Our studies are truly multidisciplinary and involve a seamless integration of organic synthesis and catalysis, materials science, nanotechnology, medicinal chemistry, biomedical imaging and cancer therapy. In addition, we have active collaborations with a wide range of experts through our Research Centers and all over the world including Harvard University. Our overall program provides an excellent training ground for students and scientists interested in pursuing an academic or industrial career.

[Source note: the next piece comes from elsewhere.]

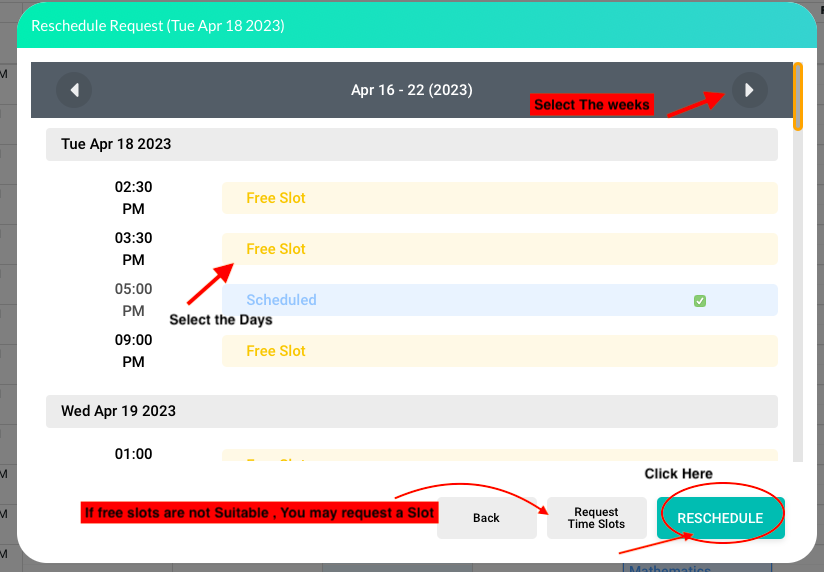Advance to next week with right arrow

pyautogui.click(x=749, y=90)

Multifunctional Janus Nanoparticles Enabling Sequential Spatio-Selective Biofunctionalization for Novel Therapeutic Applications:
Cancer is the second most common cause of death in the US; however, the mortality rate can be often greatly reduced by early diagnosis and therapy. One of our goals is to utilize the MRI-contrast agent-based anisotropic nanoparticles as platforms for spatio-selective growth of two-photon excitation-based photodynamic therapy (PDT) photosensitizers (PSs) incorporated in photosensitizer-based thin films followed by decoration of the other half of the nanoparticles with biofunctionalities or drugs carriers. While the MRI contrast agent core enables monitoring changes in tumor diffusion, the targeting ligands leads to selective binding to tumor cells and the PS-generated singlet oxygen results in regional necrosis. This approach enables simultaneous cancer imaging, detection, and therapy with a single nanoparticle and addresses the current issues in PDT such as light penetration depth, aggregation and targeting.

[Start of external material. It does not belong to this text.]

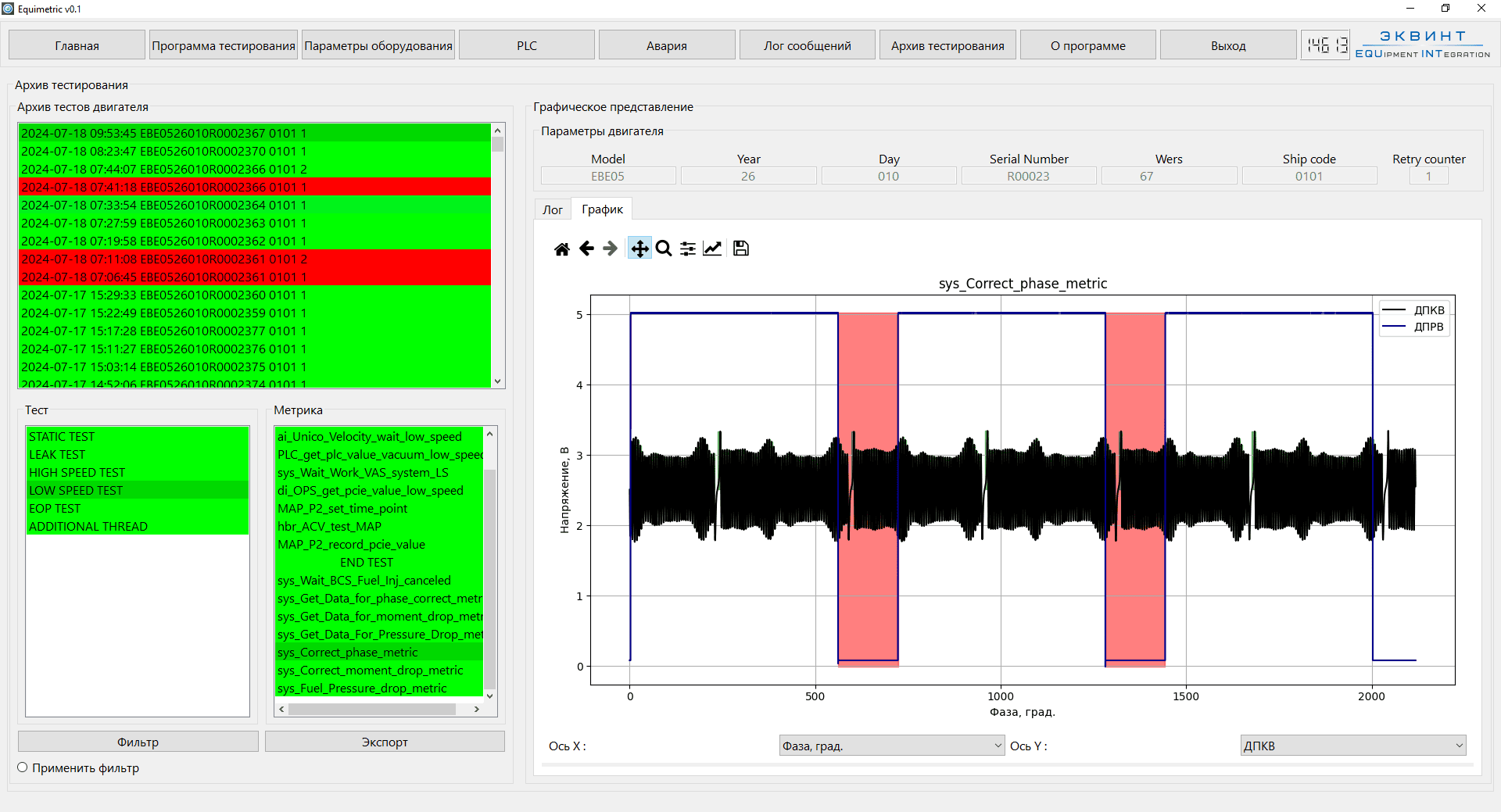Click the back arrow in plot toolbar
The image size is (1501, 812).
click(x=586, y=249)
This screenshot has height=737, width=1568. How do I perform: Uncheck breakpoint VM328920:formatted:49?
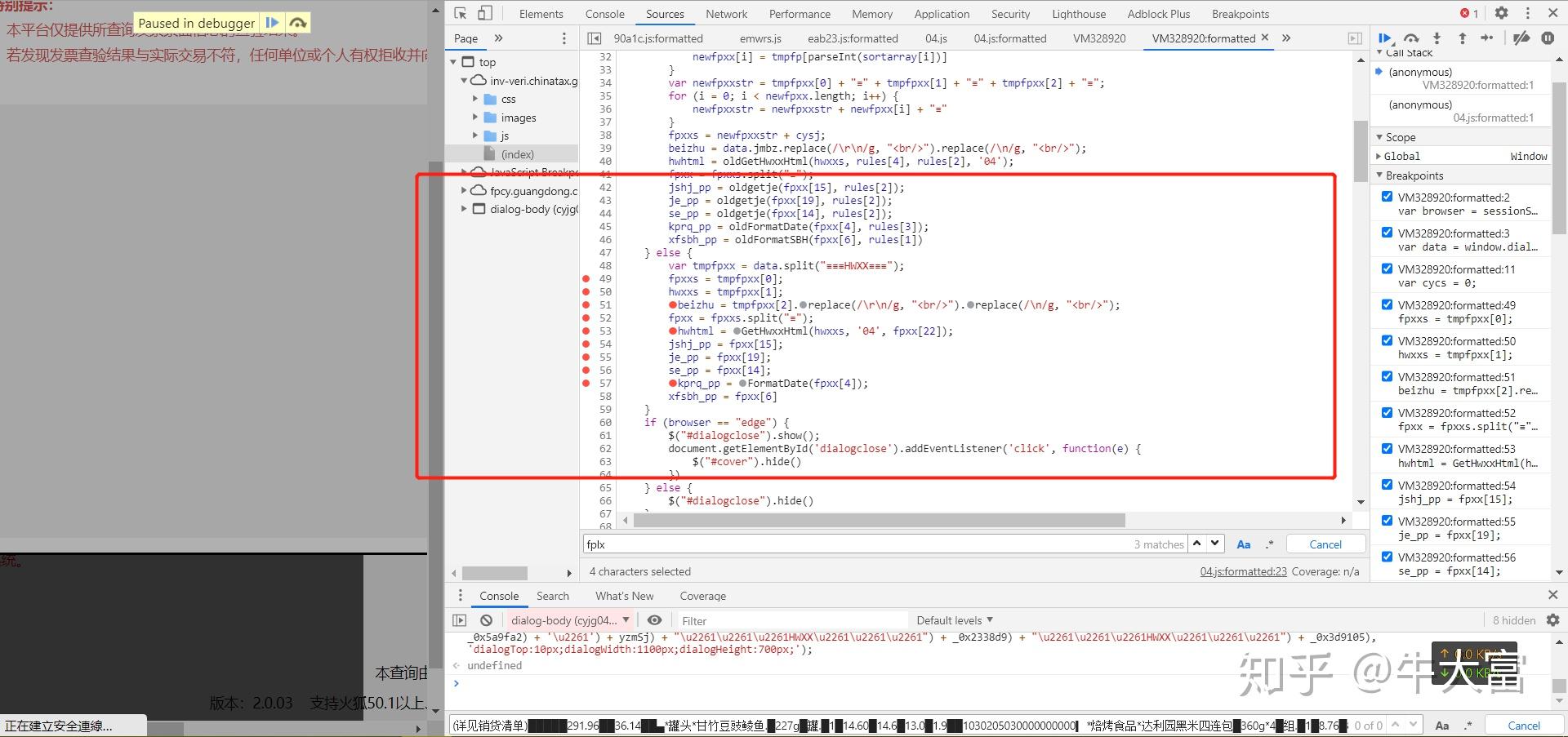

To achieve efficient catalytic reactions, chemists have sought multi-step tandem processes using multi-catalytic homogeneous systems. However, catalyst deactivation from catalyst-catalyst incompatibility is a major problem. As exemplified by many catalytic enzyme assemblies, catalyst site-isolation is a powerful strategy for performing tandem catalytic reactions. One of our aims is to obtain biomimetic materials by exploiting porous nanomaterials thin films to create useful site-isolated multi-functional catalysts that are inherently inaccessible in analogous homogeneous systems and, indeed, unprecedented in catalysis. We are working on solutions based on high-precision nanofabrication techniques e.g. molecular epitaxy to the catalyst-catalyst incompatibility problem by spatially fixing the incompatible catalysts in nano-scale proximity. We aim to demonstrate the applicability of our approach as a powerful tool to the current catalytic challenges, especially in the area of energy sustainability in particular photocatalytic hydroformylation–hydrogenation and hydrocarbon elongation, as well as the area of radiochemistry (Positron Emission Tomography) for biomedical imaging.

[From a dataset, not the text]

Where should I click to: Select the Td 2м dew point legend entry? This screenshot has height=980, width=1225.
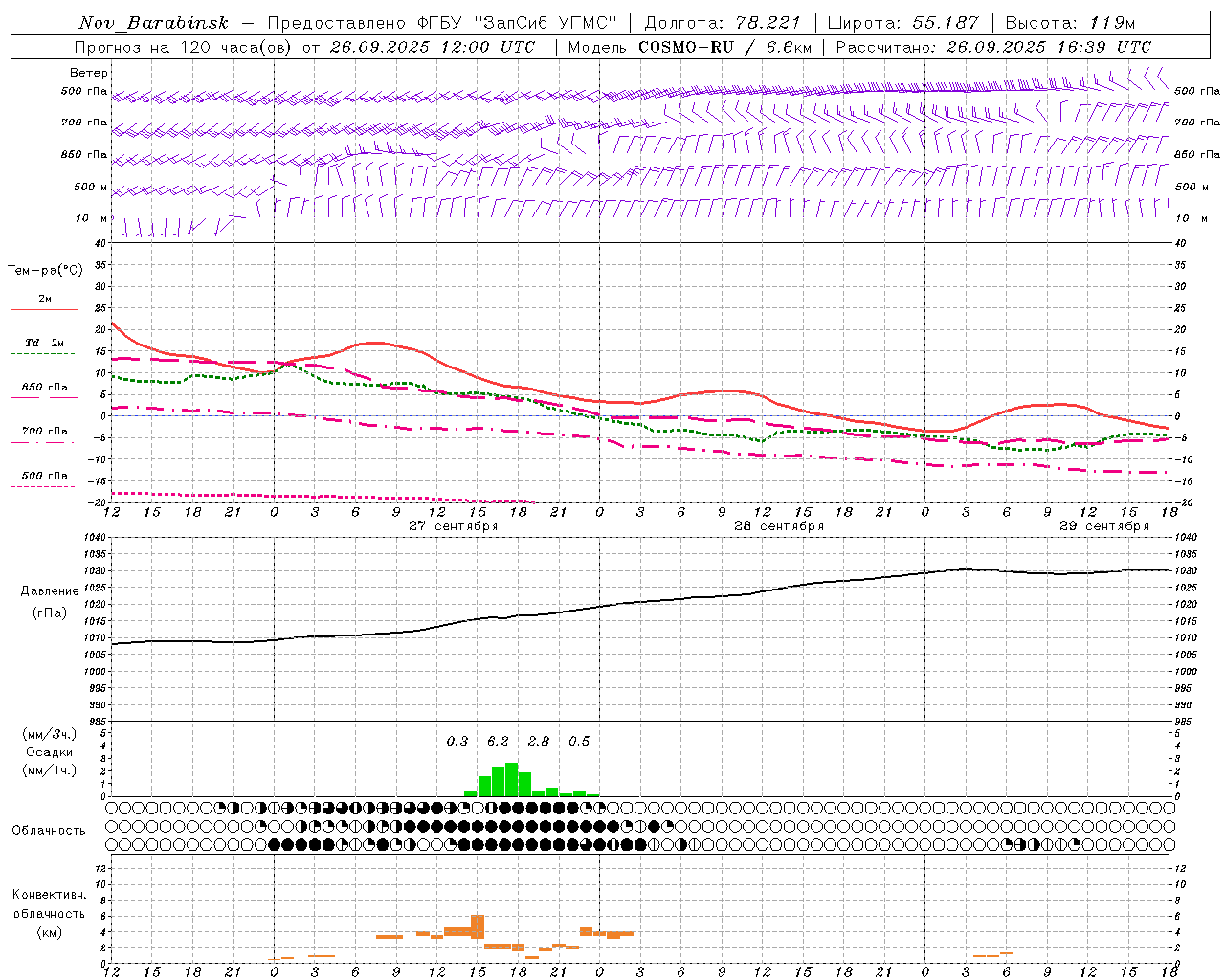coord(44,343)
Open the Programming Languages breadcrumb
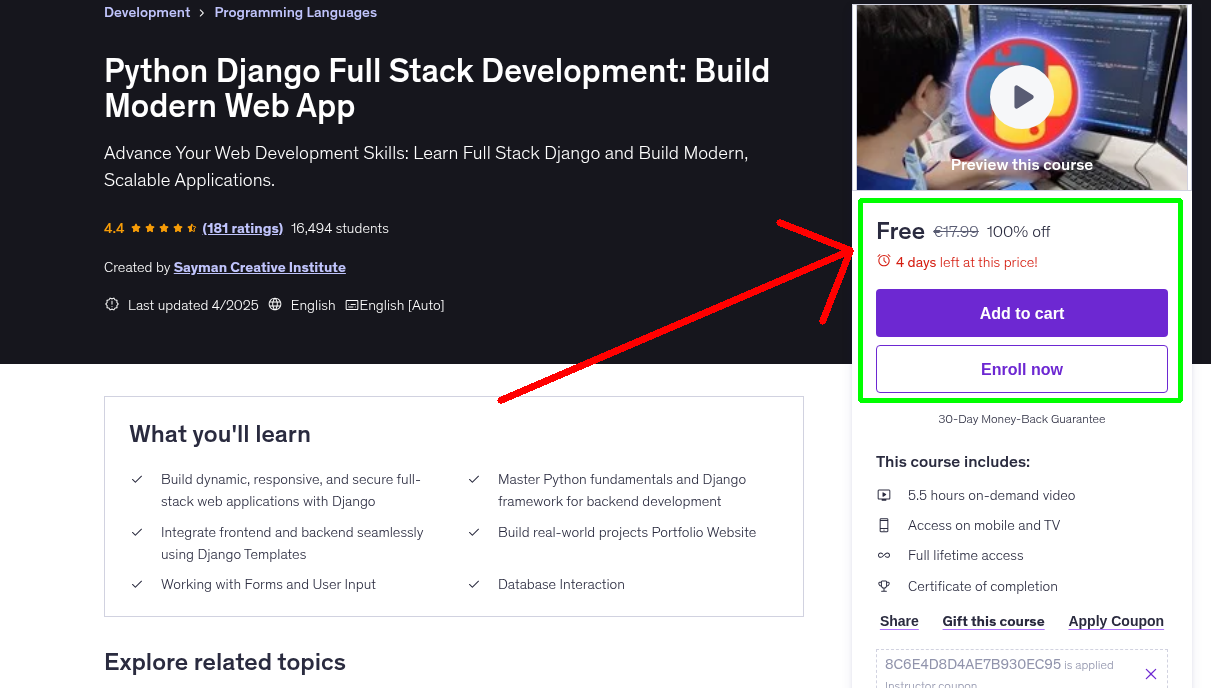This screenshot has height=688, width=1211. coord(295,12)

Preparation of ultrastable functional catalytic thin films based on the utilization of transition metal oxoclusters as secondary building units (SBUs) is one of our interests. The approach enables the formation of non-pillared paddlewheel-based topologies in an epitaxial fashion for the first time leading to novel applications such as catalysis under non-ambient conditions e.g. acidic/basic pHs or high temperatures that are not tolerated by other materials. As such, a tandem nature-inspired pH switchable hydrogen storage using carbon dioxide to formic acid followed by formic acid hydrogenation to methanol is one of our interests:
In addition, the resulting unique node structures within the thin films allows for single-site metalation of nodes leading to well-defined single-site catalytic centers for tandem reactions in the synthesis of biologically interesting compounds and small molecule activation.